- EXERCISE AIM
Keeping every word the same, give again only the lines from the one with "You are a computer-use" through the end of the data, both included, and leave every picture out.
(THE RECORDS)
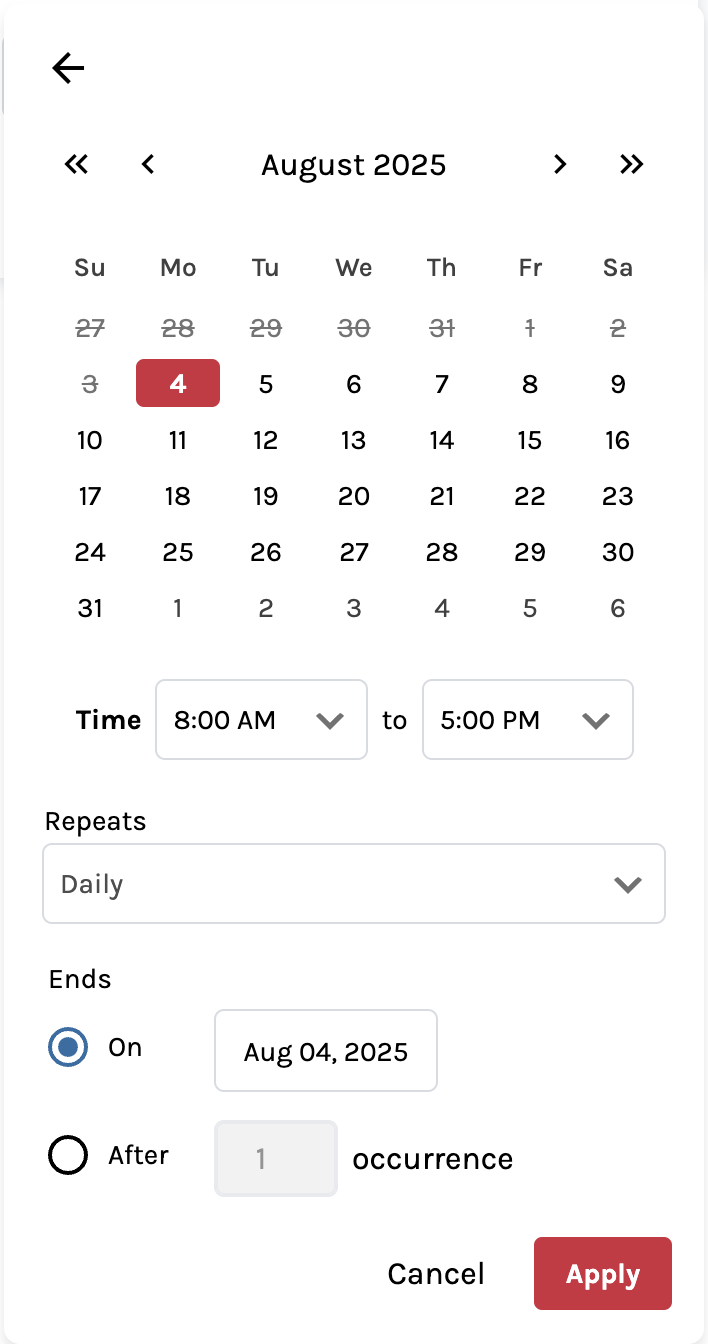Expand the Repeats "Daily" dropdown

coord(353,884)
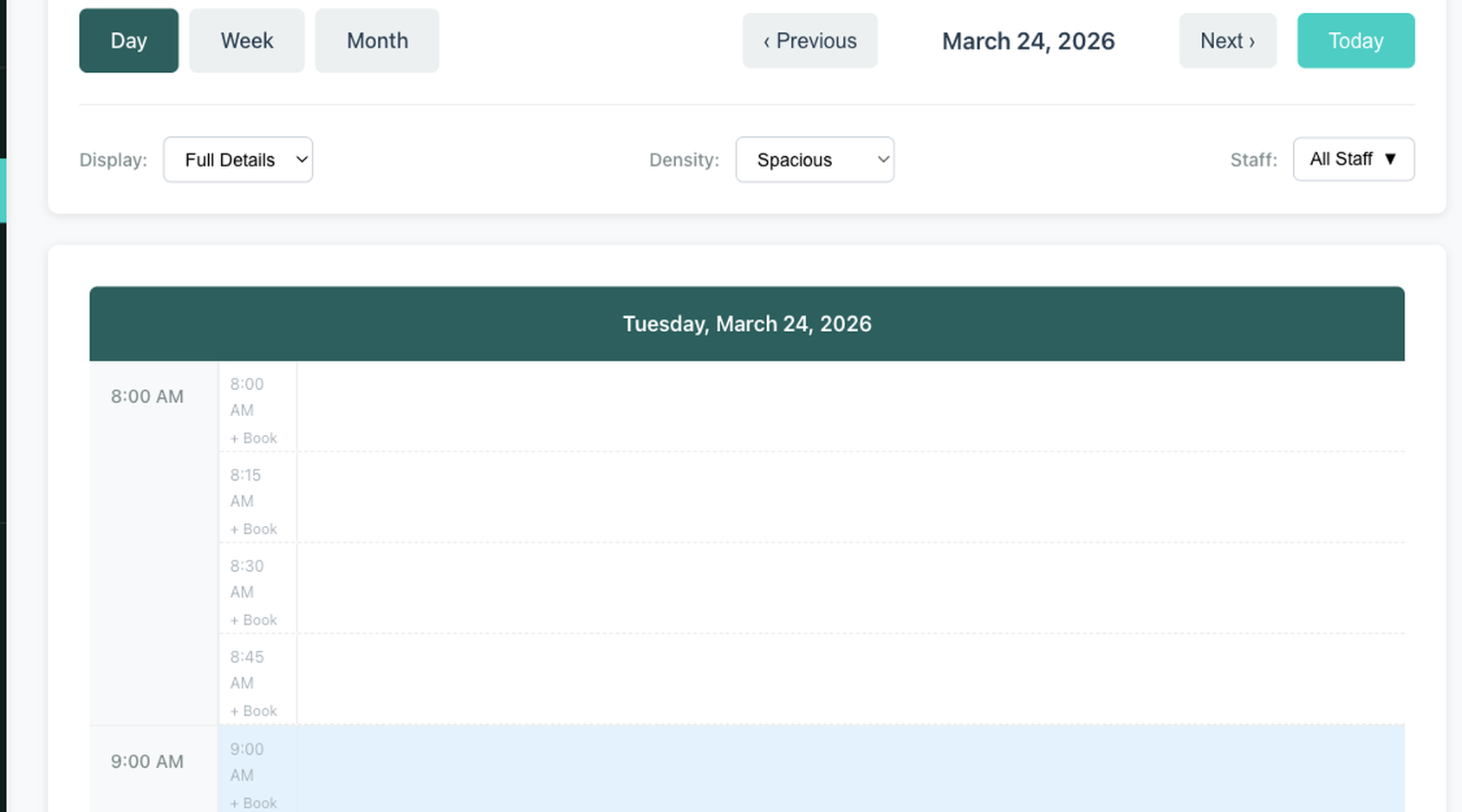Book the 9:00 AM time slot
The height and width of the screenshot is (812, 1462).
point(253,802)
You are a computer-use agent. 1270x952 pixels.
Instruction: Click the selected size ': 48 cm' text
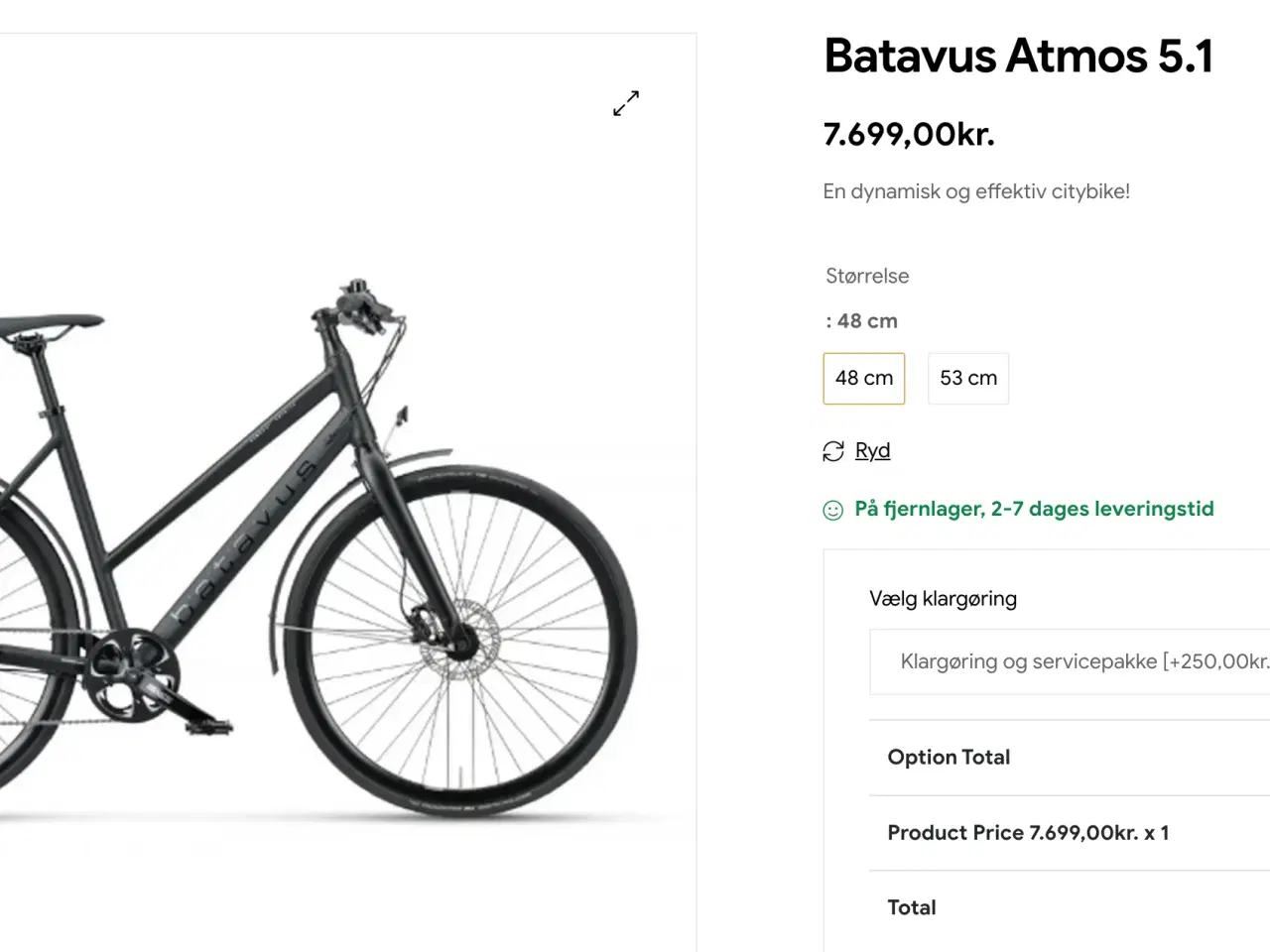pos(861,321)
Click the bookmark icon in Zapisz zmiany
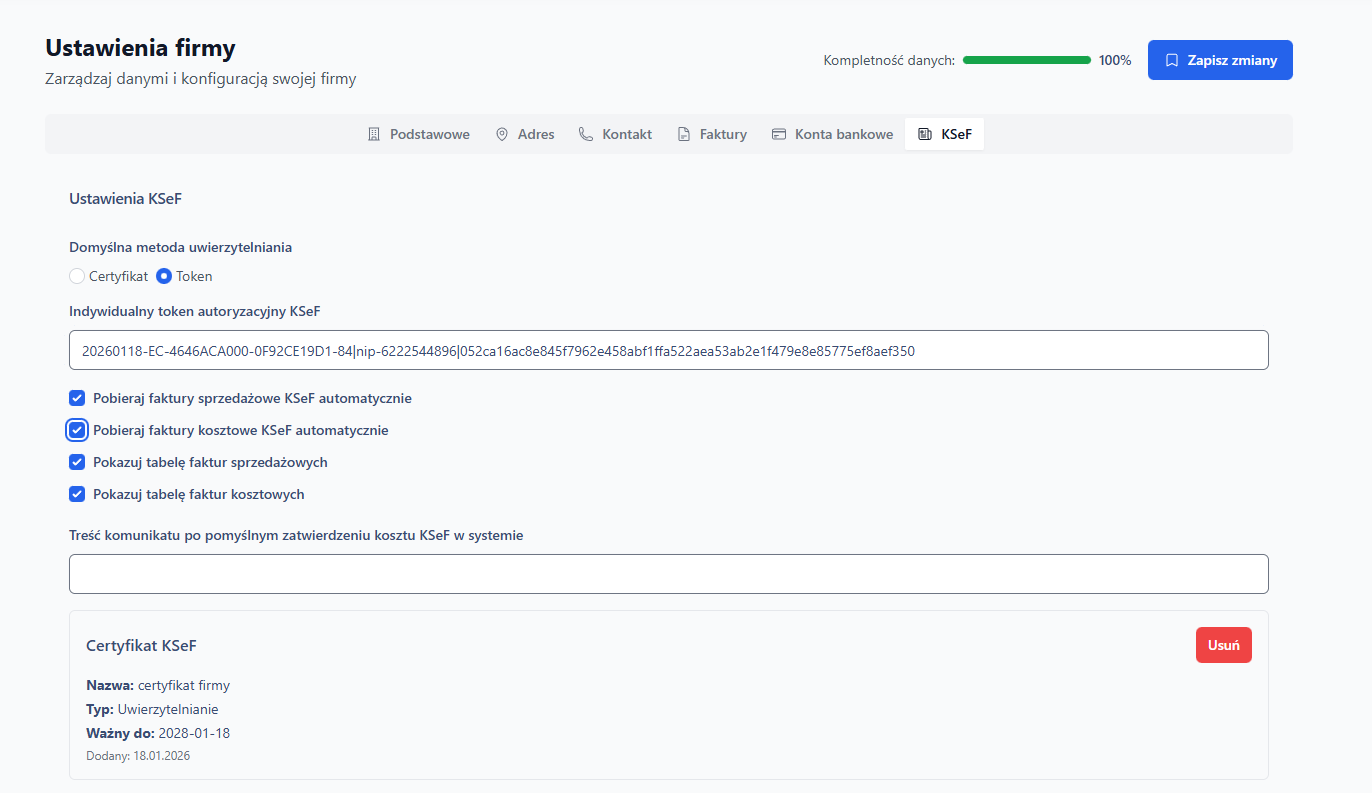 [1172, 60]
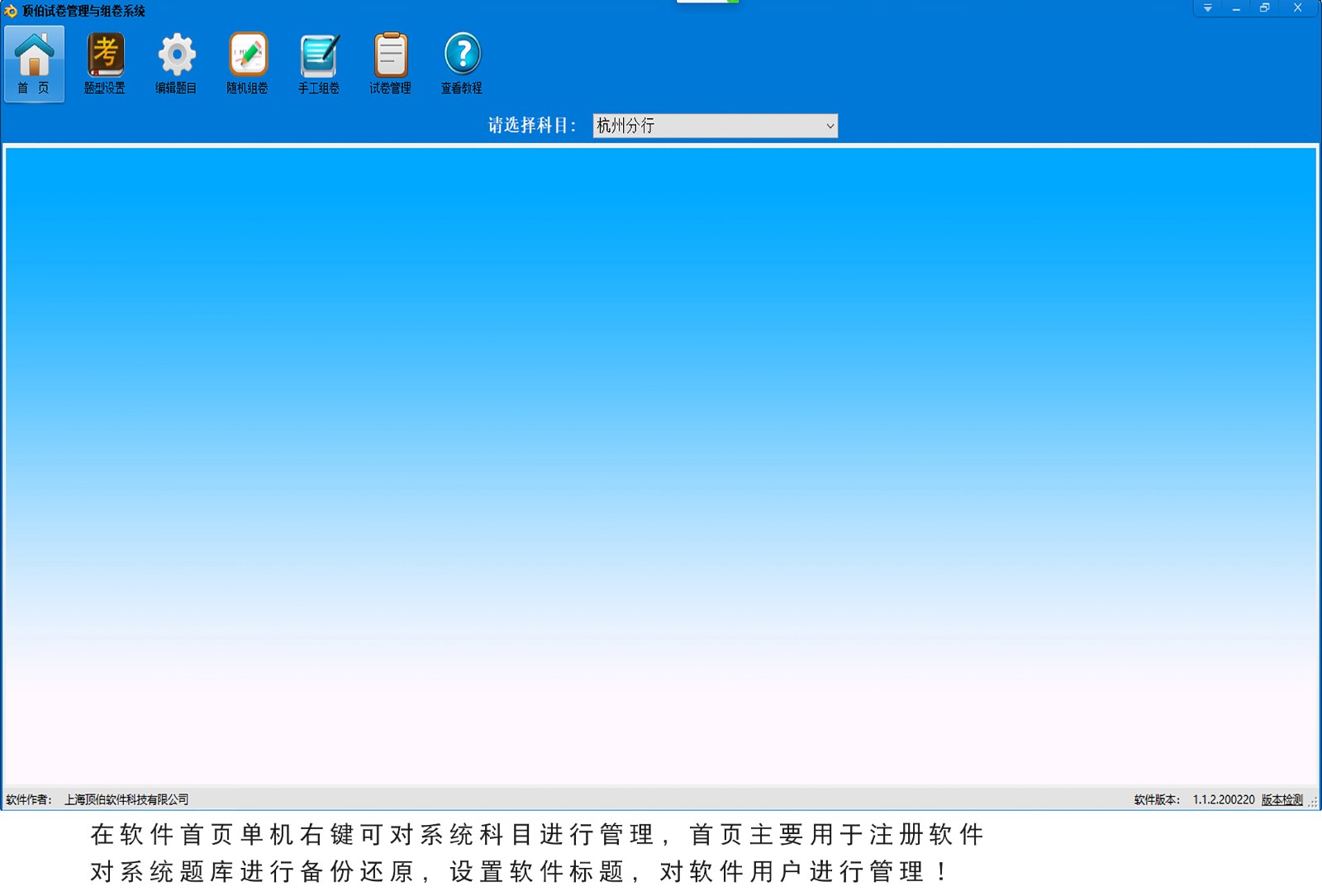Click the 查看教程 question mark icon
This screenshot has width=1322, height=896.
click(x=462, y=64)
(End THE RECORDS)
- TASK RESPONSE
You are a computer-use agent. 1270x952 pixels.
Instruction: Click the selected size ': 48 cm' text
pos(861,321)
Click the bookmark icon in Zapisz zmiany
 [1172, 60]
Click the 查看教程 question mark icon
This screenshot has width=1322, height=896.
click(x=462, y=64)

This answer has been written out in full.